Unless you are a Bayesian statistician, things in statistics will always be a little goofy. The Bayesians have extended probability to a coherent theory of stats. There is currently no competing theory of stats that is equally coherent (in the philosopher’s sense). Other than that, the unifying idea is often the “likelihood function.” Unfortunately neither Bayesian methods or likelihood are commonly taught at the introductory level.
But basic stats is not so goofy that a PhD statistician should not be able to explain why something works. (At least for low level versions of “why.”) To tie a lot of common methods together (regression, ANOVA, t-tests, ANCOVA, etc.) you just need to work the linear algebra muscles. :-)

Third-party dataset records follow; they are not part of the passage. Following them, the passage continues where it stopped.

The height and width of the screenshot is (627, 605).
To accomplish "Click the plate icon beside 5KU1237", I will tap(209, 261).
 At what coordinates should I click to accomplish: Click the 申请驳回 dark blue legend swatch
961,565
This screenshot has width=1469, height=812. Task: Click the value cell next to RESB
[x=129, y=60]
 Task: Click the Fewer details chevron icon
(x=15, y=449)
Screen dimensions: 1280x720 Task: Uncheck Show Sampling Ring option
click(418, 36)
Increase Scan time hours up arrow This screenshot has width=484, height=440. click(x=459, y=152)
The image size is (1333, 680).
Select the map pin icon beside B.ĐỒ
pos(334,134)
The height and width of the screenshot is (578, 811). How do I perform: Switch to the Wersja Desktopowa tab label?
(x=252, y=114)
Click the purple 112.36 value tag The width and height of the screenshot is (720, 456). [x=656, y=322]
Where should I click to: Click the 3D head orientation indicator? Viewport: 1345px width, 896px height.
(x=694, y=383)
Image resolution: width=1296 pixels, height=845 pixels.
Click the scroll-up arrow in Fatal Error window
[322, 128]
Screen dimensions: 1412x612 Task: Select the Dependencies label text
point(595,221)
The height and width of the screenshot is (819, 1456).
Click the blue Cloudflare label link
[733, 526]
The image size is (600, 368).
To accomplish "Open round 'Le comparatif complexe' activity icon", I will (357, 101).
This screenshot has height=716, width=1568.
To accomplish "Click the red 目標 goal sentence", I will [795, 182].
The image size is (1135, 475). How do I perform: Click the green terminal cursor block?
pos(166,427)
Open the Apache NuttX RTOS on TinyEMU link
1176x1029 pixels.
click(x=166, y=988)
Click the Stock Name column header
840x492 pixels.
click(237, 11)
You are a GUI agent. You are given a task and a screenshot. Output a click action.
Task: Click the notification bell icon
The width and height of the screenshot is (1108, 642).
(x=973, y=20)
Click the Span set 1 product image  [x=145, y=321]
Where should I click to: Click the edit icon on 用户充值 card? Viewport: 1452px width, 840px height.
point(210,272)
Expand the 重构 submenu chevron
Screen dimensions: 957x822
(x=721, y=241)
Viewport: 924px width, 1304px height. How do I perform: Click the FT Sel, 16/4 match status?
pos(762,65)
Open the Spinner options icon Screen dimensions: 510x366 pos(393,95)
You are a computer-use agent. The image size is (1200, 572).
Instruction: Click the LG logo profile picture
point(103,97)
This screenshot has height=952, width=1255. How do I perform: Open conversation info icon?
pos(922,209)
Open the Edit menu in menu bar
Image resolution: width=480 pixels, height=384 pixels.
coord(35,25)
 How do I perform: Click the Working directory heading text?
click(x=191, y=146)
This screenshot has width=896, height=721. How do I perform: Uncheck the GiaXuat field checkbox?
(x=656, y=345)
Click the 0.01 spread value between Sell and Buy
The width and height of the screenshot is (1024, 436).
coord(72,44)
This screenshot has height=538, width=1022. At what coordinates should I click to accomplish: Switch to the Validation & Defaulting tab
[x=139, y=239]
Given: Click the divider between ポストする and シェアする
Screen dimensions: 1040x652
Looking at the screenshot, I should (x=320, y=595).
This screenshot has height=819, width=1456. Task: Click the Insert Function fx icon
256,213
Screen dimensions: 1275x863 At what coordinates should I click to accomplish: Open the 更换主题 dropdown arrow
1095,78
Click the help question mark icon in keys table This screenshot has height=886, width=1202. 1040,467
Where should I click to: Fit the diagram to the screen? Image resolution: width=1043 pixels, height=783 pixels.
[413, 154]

There is one book, by David J. Saville and Graham R. Wood. The first version was called Statistical Methods: The Geometric Approach (Springer-Verlag, 1991). I am pretty sure that it has been revised, and I also think that they published another similar book.
It claims that it is introductory, but I don’t know. If you have survived a first class in stats (even a bad one) and have some linear algebra, and really want to learn some basic stats, I’d recommend you try to find a copy in a library. (I wouldn’t recommend buying it until you see it—math books are very odd: what one person loves the next person hates.)
But it does cover linear algebra (what the authors call “geometry”) and elementary stats. Focusing on regression and ANOVA methods. So it might be the ‘Statistics for people who actually want to understand it and already have a basis in linear algebra’ book you describe. Or at least a good iteration.
By the way, there is a lot more to probability than what they can teach in discrete math. :-) Probability can take you from the basement all the way up to the top of hard mathematics!